Today’s sponsor: This episode of “365 Days of Astronomy” is sponsored by — no one. We still need sponsors for many days in 2017, so please consider sponsoring a day or two. Just click on the “Donate” button on the lower left side of this webpage, or contact us at signup@365daysofastronomy.org.

Transcript:
303 – Crash
Elon Musk of SpaceX has warned the Mars colonists he proposes to send to the red planet that they must be prepared to die. This sober position is supported by the fact that 26 out of 44 spacecraft sent from Earth towards Mars have failed.

Recently the European Space Agency sent a Trace Gas Orbiter and a lander named Schiaparelli [scap-par-relli] on a 7 month journey to visit Mars. Everything went according to schedule and three days before the lander was to enter the Mar’s atmosphere at 13,000 miles per hour the two parted company. The trace gas orbiter started circling the red planet on its science mission while the lander, Schiaparelli, was slowed by the braking effect of the thin Martian atmosphere and deployed it’s parachute right on time. Apparently the onboard computer thought it was close to the surface and directed the heat shield and parachute to be released too early. The thruster breaking rockets were then fired for only 3 out of the expected 29 second burn. After that Schiaparelli was apparently in free fall until it hit the surface at 186mph. The NASA Mars Reconnaissance Orbiter has imaged the Schiaparelli landing site before and after the attempted landing and discovered a new crater 8 feet in diameter and 20 inches deep with the ejected 39 foot diameter parachute and heat shield nearby.

It is important to find out exactly what happened with the Russian designed landing system which Schiaparelli was to test since a bigger version of it is to be used to safely bring a much larger 6-wheeled rover to the martian surface in 2021.

304 – Close One
My Catalina Sky Survey teammate Rose Matheny had no way of knowing that the fast moving point of light that she had just discovered would create such a stir. Rose sent in her discovery and followup observations to the Minor Planet Center where astronomers calculated that her discovery would make a very close approach to Earth about two days later and gave it the name 2016 RB1. More than two dozen observatories around the world tracked 2016 RB1 as it came towards us.

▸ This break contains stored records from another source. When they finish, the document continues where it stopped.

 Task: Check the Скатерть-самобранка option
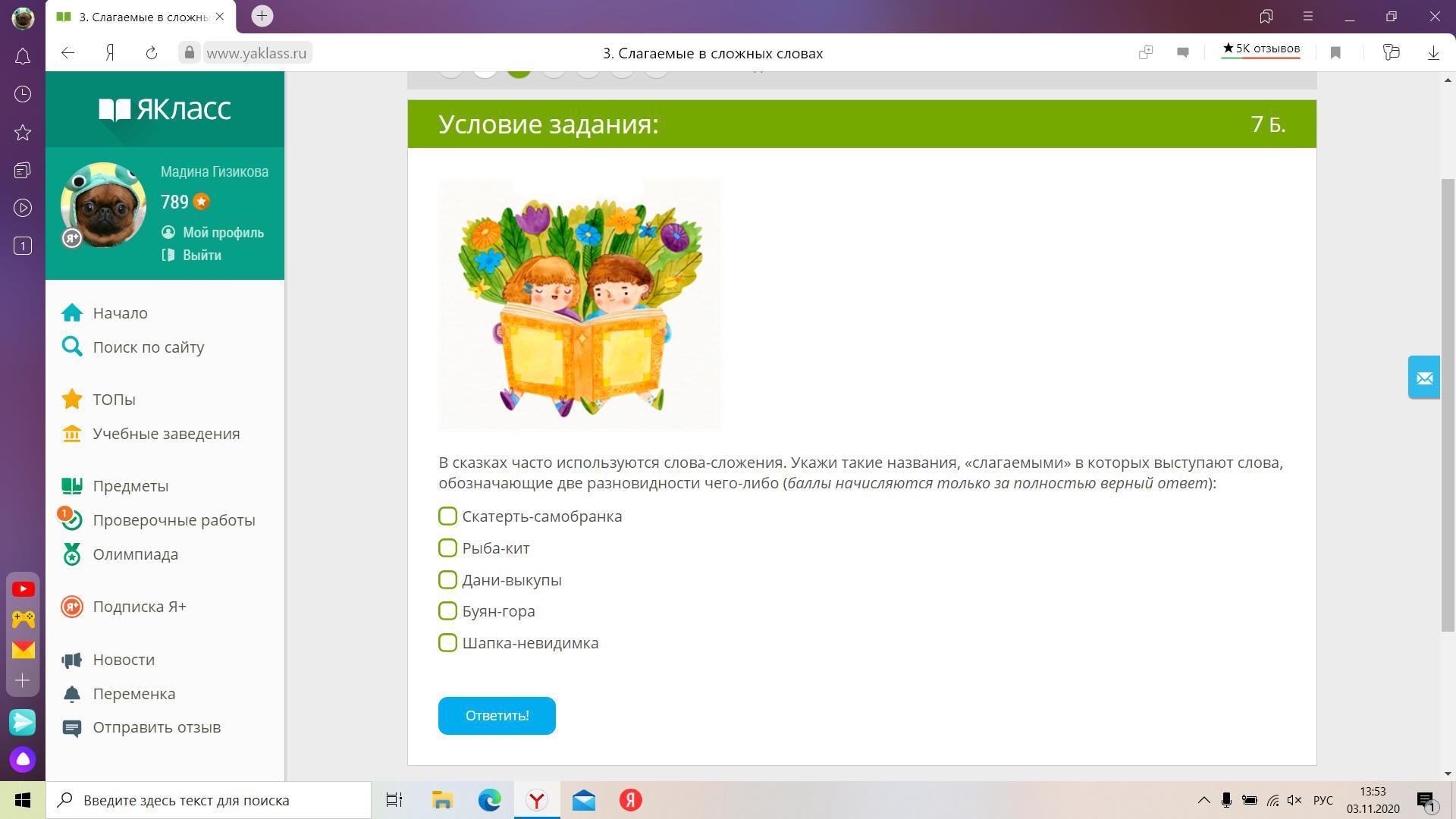(x=447, y=516)
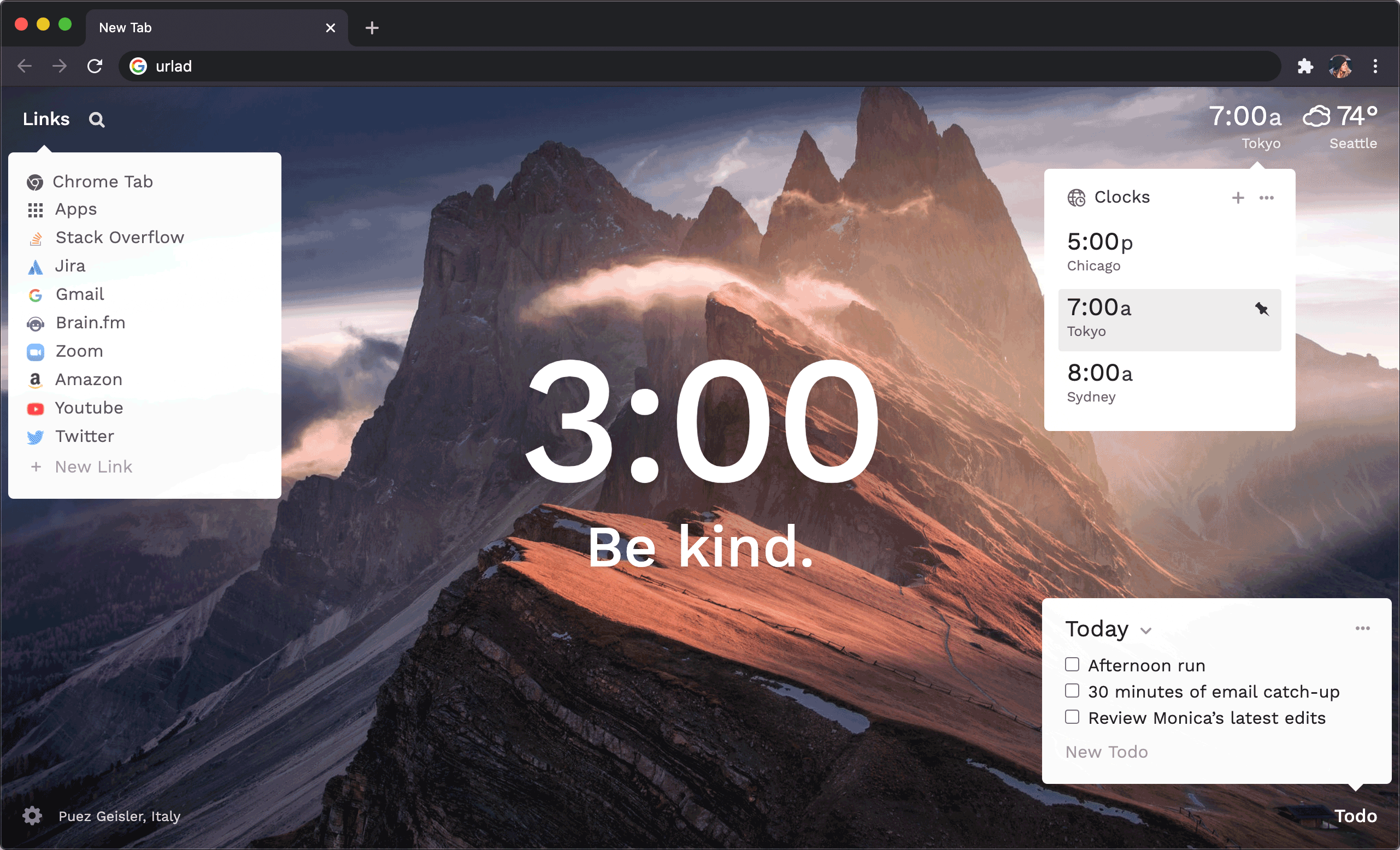The image size is (1400, 850).
Task: Click the New Todo input field
Action: coord(1107,752)
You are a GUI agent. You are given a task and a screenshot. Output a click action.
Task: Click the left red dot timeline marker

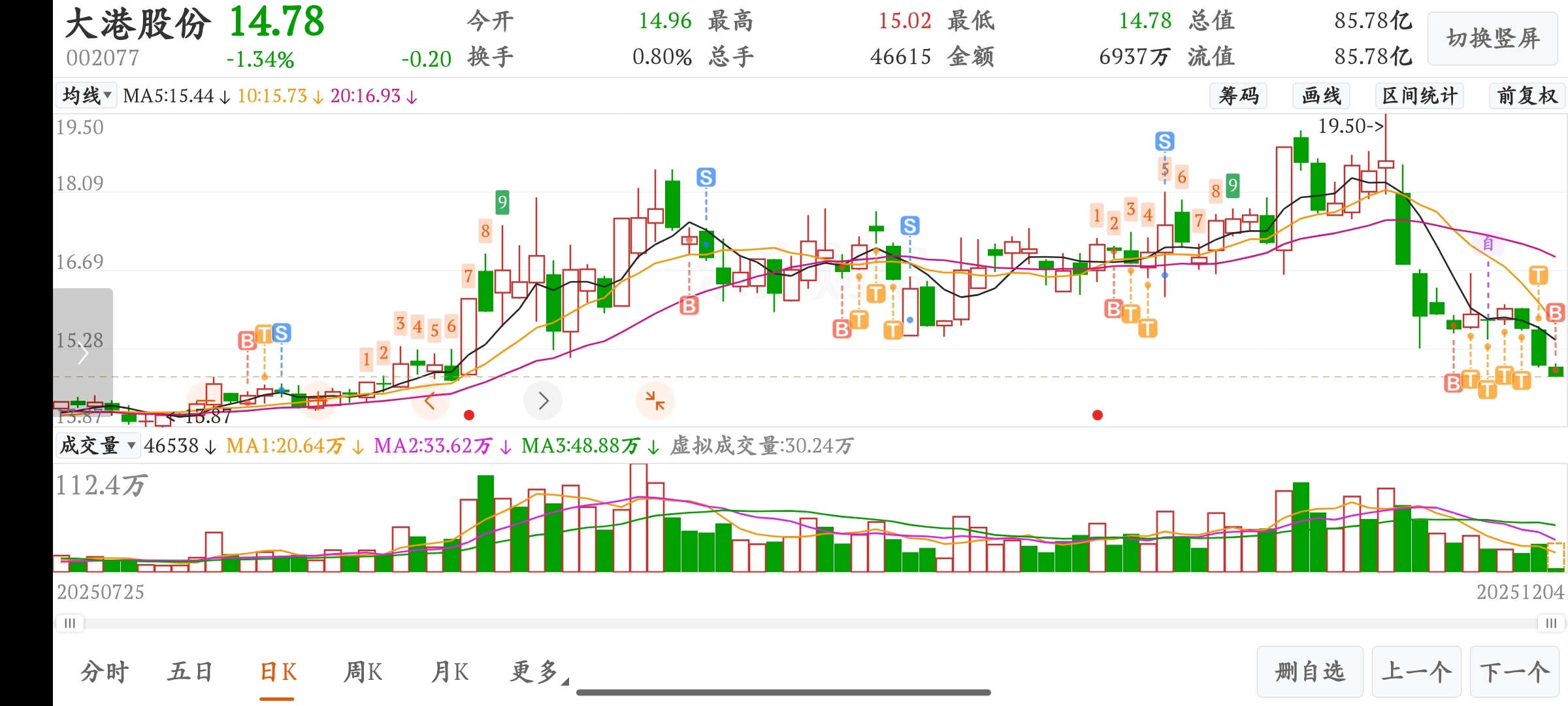click(x=468, y=415)
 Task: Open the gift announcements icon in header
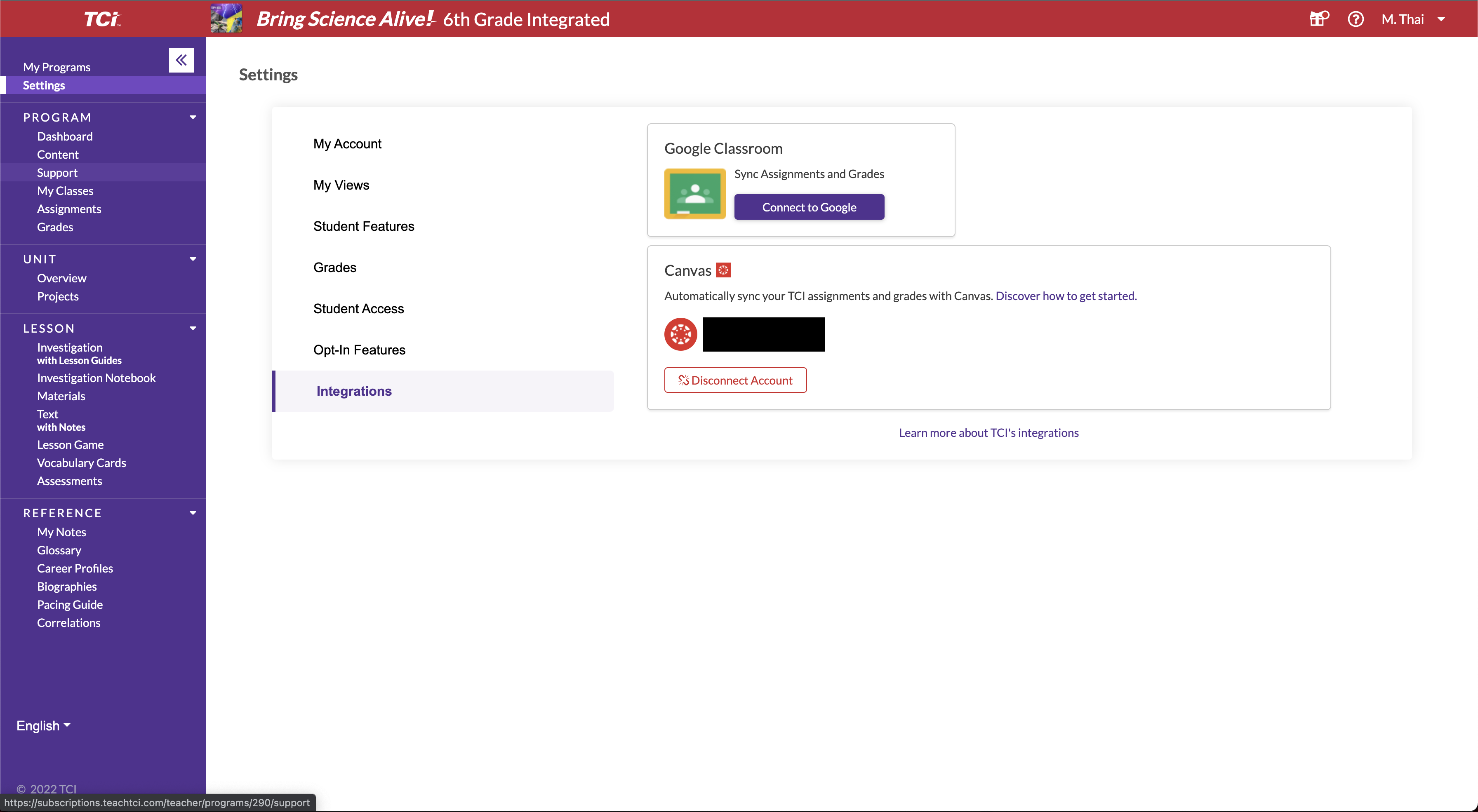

During the next 48 hours 2016 RB1 was observed intensively by the Center for Solar System Studies in California, the Lowell Discovery Channel Telescope in Arizona, and NASA’s Infrared Telescope Facility in Hawaii as part of the Mission Accessible Near Earth Object Survey. Dr. Audrey Thirouin of Lowell Observatory presented the results of the analysis of these data at the 48th Division of Planetary Sciences meeting in California. This team of scientists were able to discover that 2016 RB1 is a metal rich object, approximately 20 feet in diameter, rotates once ever 96 seconds, and is suitable for a visit by one of our spacecraft. Dr. Bill Ryan of the Magdalena Ridge Observatory also observed this object and reported that it came to about 125 miles from two DIRECTV satellites.

If 2016RB1 had been about to hit, this team could have predicted that it would likely produce a light show, a sonic boom, and would be no threat to humans on the ground many hours before impact.